*GIVEN DATA:*
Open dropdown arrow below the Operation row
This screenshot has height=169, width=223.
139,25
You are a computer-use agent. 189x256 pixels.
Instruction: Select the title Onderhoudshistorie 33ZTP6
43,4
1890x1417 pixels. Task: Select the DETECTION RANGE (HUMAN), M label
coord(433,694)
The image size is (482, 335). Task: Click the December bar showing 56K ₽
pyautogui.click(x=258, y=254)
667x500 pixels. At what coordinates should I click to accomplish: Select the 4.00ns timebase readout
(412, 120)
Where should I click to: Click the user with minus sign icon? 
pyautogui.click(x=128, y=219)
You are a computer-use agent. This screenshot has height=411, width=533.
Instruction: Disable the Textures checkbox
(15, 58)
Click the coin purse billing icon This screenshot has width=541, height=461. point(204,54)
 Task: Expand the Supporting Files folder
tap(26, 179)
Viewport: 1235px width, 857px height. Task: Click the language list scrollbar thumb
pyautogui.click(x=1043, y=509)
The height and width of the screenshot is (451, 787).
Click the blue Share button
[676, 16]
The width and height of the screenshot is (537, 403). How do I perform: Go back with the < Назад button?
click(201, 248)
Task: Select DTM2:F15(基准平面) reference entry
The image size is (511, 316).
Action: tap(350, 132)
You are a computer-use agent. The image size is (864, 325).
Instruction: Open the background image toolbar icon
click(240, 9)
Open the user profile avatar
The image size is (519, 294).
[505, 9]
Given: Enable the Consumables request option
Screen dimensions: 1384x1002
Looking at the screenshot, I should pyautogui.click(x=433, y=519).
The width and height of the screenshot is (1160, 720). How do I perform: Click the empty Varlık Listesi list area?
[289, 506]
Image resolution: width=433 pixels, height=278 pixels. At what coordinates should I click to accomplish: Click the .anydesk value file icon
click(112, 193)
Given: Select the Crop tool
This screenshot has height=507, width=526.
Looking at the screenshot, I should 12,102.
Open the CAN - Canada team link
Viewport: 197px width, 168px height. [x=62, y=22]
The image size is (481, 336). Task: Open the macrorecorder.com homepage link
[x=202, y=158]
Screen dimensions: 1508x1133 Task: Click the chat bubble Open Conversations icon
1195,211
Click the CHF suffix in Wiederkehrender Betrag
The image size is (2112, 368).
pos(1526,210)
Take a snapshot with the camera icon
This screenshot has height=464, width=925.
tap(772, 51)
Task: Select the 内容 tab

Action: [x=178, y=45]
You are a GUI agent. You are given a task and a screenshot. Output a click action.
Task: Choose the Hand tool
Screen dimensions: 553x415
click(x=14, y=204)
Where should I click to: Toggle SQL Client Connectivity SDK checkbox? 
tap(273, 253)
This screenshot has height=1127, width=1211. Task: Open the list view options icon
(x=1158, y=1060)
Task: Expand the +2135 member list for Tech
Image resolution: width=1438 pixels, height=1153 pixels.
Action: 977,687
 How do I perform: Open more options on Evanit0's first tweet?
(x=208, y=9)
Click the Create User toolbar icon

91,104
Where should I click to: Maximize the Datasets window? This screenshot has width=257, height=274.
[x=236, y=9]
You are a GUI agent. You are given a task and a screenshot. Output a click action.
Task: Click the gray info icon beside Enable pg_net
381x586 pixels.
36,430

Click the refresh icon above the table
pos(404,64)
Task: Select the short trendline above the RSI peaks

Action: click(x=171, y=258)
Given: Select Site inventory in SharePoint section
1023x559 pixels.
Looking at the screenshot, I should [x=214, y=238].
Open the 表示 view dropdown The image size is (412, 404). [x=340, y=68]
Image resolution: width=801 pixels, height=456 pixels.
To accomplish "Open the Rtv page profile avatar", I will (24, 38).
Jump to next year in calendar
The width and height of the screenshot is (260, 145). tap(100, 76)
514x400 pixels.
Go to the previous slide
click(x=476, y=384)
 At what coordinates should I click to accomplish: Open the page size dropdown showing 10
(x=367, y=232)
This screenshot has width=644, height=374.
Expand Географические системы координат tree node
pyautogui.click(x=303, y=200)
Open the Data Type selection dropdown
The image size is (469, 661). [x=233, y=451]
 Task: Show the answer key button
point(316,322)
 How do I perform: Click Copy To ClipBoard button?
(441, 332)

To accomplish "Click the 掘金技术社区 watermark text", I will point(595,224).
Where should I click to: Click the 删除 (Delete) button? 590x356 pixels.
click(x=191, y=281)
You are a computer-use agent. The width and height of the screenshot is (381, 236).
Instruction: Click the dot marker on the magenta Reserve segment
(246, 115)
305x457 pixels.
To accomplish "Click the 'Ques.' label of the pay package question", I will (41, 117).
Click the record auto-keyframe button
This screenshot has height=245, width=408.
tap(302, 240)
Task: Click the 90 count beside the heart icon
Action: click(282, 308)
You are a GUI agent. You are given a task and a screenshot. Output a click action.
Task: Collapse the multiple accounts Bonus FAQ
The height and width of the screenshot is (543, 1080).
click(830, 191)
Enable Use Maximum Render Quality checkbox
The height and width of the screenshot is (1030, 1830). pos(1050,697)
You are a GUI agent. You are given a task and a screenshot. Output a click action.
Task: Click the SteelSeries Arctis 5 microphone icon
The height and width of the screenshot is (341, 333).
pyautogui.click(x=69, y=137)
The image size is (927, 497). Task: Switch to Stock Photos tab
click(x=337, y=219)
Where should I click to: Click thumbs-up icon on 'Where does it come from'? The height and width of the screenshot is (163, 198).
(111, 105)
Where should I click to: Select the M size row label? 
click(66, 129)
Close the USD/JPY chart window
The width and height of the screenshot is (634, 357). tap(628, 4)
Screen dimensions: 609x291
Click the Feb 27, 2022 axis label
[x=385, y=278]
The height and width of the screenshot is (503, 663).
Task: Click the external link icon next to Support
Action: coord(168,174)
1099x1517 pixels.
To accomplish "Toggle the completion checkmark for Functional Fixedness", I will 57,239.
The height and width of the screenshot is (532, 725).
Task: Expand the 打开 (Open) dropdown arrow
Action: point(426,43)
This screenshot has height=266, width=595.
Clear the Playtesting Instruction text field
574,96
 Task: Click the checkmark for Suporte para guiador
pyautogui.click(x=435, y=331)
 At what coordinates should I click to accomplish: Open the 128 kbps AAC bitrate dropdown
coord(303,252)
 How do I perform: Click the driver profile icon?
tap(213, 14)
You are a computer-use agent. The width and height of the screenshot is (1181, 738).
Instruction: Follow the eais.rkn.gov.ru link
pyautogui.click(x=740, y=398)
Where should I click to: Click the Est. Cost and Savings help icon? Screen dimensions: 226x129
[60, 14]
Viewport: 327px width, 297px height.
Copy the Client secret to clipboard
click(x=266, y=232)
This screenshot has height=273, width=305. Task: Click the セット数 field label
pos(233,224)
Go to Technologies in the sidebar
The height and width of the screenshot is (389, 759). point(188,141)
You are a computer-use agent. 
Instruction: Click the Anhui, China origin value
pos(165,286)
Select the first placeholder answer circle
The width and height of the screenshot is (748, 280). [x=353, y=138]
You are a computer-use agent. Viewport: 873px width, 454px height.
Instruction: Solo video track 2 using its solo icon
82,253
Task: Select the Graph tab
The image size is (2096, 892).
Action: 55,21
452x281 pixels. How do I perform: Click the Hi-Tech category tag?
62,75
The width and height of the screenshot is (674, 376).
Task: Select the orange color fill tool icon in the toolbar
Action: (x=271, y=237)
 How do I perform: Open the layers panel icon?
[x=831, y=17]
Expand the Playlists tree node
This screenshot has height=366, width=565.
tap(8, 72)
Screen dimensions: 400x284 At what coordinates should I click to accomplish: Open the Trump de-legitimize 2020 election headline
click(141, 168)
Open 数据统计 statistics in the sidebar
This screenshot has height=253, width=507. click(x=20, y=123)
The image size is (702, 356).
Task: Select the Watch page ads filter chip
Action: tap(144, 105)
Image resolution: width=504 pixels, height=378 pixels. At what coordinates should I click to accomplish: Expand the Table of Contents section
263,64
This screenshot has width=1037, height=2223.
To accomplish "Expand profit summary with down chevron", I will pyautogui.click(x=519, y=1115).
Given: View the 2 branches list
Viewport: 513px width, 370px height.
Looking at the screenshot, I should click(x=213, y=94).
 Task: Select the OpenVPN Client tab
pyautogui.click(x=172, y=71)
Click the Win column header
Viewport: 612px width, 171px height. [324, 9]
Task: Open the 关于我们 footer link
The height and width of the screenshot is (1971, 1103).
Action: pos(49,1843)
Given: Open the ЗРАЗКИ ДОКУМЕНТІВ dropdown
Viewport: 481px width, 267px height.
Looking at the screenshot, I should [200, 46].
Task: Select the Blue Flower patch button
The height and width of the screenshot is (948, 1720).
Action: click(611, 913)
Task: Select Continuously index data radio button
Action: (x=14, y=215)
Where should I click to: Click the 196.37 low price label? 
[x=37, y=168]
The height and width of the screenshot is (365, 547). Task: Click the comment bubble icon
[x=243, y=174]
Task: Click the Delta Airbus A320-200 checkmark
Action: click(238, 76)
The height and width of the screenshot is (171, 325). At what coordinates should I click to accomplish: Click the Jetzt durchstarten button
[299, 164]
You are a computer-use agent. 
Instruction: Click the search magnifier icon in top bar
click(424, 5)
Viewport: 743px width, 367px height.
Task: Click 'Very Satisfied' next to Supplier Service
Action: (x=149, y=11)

*WHAT IS BEING ASKED:*
Above are the lines; repeat exactly the ones from the line containing "Image resolution: width=1438" down to the line containing "514x400 pixels.", both inclusive.

*EXERCISE SOLUTION:*
Image resolution: width=1438 pixels, height=1153 pixels.
Action: 977,687
 How do I perform: Open more options on Evanit0's first tweet?
(x=208, y=9)
Click the Create User toolbar icon

91,104
Where should I click to: Maximize the Datasets window? This screenshot has width=257, height=274.
[x=236, y=9]
You are a GUI agent. You are given a task and a screenshot. Output a click action.
Task: Click the gray info icon beside Enable pg_net
381x586 pixels.
36,430

Click the refresh icon above the table
pos(404,64)
Task: Select the short trendline above the RSI peaks

Action: click(x=171, y=258)
Given: Select Site inventory in SharePoint section
1023x559 pixels.
Looking at the screenshot, I should [x=214, y=238].
Open the 表示 view dropdown The image size is (412, 404). [x=340, y=68]
Image resolution: width=801 pixels, height=456 pixels.
To accomplish "Open the Rtv page profile avatar", I will (24, 38).
Jump to next year in calendar
The width and height of the screenshot is (260, 145). tap(100, 76)
514x400 pixels.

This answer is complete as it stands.